● **RECORDS SUPPLIED**
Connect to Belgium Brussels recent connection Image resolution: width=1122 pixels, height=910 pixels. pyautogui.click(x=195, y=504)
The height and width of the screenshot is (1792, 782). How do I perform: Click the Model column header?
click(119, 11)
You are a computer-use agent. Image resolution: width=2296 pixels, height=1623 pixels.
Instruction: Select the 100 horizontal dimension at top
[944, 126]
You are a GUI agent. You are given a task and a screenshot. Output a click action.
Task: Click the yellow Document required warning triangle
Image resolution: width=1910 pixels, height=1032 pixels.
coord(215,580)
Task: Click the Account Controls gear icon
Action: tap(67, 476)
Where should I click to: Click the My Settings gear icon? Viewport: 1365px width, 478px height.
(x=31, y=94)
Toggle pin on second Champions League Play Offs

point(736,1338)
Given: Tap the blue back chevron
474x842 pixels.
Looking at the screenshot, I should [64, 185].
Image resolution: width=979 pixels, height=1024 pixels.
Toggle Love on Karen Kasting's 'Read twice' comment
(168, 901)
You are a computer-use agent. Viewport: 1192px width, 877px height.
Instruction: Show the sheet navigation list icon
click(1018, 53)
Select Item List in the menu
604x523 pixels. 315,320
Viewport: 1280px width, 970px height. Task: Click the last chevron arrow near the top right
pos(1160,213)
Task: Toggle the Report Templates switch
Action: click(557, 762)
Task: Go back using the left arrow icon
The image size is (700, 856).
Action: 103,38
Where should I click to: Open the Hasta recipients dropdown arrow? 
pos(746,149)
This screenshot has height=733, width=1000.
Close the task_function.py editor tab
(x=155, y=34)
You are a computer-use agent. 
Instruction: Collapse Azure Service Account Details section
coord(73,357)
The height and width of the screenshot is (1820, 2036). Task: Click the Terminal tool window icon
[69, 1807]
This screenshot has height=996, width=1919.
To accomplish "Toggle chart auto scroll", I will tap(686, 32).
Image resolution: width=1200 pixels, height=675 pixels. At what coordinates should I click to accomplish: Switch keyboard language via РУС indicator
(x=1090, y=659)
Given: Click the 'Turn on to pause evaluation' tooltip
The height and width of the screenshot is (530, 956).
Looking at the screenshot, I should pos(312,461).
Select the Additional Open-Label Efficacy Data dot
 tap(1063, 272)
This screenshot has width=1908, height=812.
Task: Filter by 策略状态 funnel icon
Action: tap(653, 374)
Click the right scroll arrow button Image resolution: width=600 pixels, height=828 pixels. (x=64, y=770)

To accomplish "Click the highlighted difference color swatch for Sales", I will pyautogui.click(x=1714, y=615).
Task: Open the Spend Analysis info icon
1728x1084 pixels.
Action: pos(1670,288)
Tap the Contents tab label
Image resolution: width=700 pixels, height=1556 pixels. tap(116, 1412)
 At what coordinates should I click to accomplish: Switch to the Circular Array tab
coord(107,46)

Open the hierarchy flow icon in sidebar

● **TASK PROMPT**
Lay out every line of the records above as a numbered list, and leave out the blank lines.

● **EXERCISE OUTPUT**
1. Connect to Belgium Brussels recent connection Image resolution: width=1122 pixels, height=910 pixels. pyautogui.click(x=195, y=504)
2. The height and width of the screenshot is (1792, 782). How do I perform: Click the Model column header?
3. click(119, 11)
4. You are a computer-use agent. Image resolution: width=2296 pixels, height=1623 pixels.
5. Instruction: Select the 100 horizontal dimension at top
6. [944, 126]
7. You are a GUI agent. You are given a task and a screenshot. Output a click action.
8. Task: Click the yellow Document required warning triangle
9. Image resolution: width=1910 pixels, height=1032 pixels.
10. coord(215,580)
11. Task: Click the Account Controls gear icon
12. Action: tap(67, 476)
13. Where should I click to: Click the My Settings gear icon? Viewport: 1365px width, 478px height.
14. (x=31, y=94)
15. Toggle pin on second Champions League Play Offs
16. point(736,1338)
17. Given: Tap the blue back chevron
18. 474x842 pixels.
19. Looking at the screenshot, I should [64, 185].
20. Image resolution: width=979 pixels, height=1024 pixels.
21. Toggle Love on Karen Kasting's 'Read twice' comment
22. (168, 901)
23. You are a computer-use agent. Viewport: 1192px width, 877px height.
24. Instruction: Show the sheet navigation list icon
25. click(1018, 53)
26. Select Item List in the menu
27. 604x523 pixels. 315,320
28. Viewport: 1280px width, 970px height. Task: Click the last chevron arrow near the top right
29. pos(1160,213)
30. Task: Toggle the Report Templates switch
31. Action: click(557, 762)
32. Task: Go back using the left arrow icon
33. The image size is (700, 856).
34. Action: 103,38
35. Where should I click to: Open the Hasta recipients dropdown arrow? 
36. pos(746,149)
37. This screenshot has height=733, width=1000.
38. Close the task_function.py editor tab
39. (x=155, y=34)
40. You are a computer-use agent. 
41. Instruction: Collapse Azure Service Account Details section
42. coord(73,357)
43. The height and width of the screenshot is (1820, 2036). Task: Click the Terminal tool window icon
44. [69, 1807]
45. This screenshot has height=996, width=1919.
46. To accomplish "Toggle chart auto scroll", I will tap(686, 32).
47. Image resolution: width=1200 pixels, height=675 pixels. At what coordinates should I click to accomplish: Switch keyboard language via РУС indicator
48. (x=1090, y=659)
49. Given: Click the 'Turn on to pause evaluation' tooltip
50. The height and width of the screenshot is (530, 956).
51. Looking at the screenshot, I should pos(312,461).
52. Select the Additional Open-Label Efficacy Data dot
53.  tap(1063, 272)
54. This screenshot has width=1908, height=812.
55. Task: Filter by 策略状态 funnel icon
56. Action: tap(653, 374)
57. Click the right scroll arrow button Image resolution: width=600 pixels, height=828 pixels. (x=64, y=770)
58. To accomplish "Click the highlighted difference color swatch for Sales", I will pyautogui.click(x=1714, y=615).
59. Task: Open the Spend Analysis info icon
60. 1728x1084 pixels.
61. Action: pos(1670,288)
62. Tap the Contents tab label
63. Image resolution: width=700 pixels, height=1556 pixels. tap(116, 1412)
64.  At what coordinates should I click to accomplish: Switch to the Circular Array tab
65. coord(107,46)
66. Open the hierarchy flow icon in sidebar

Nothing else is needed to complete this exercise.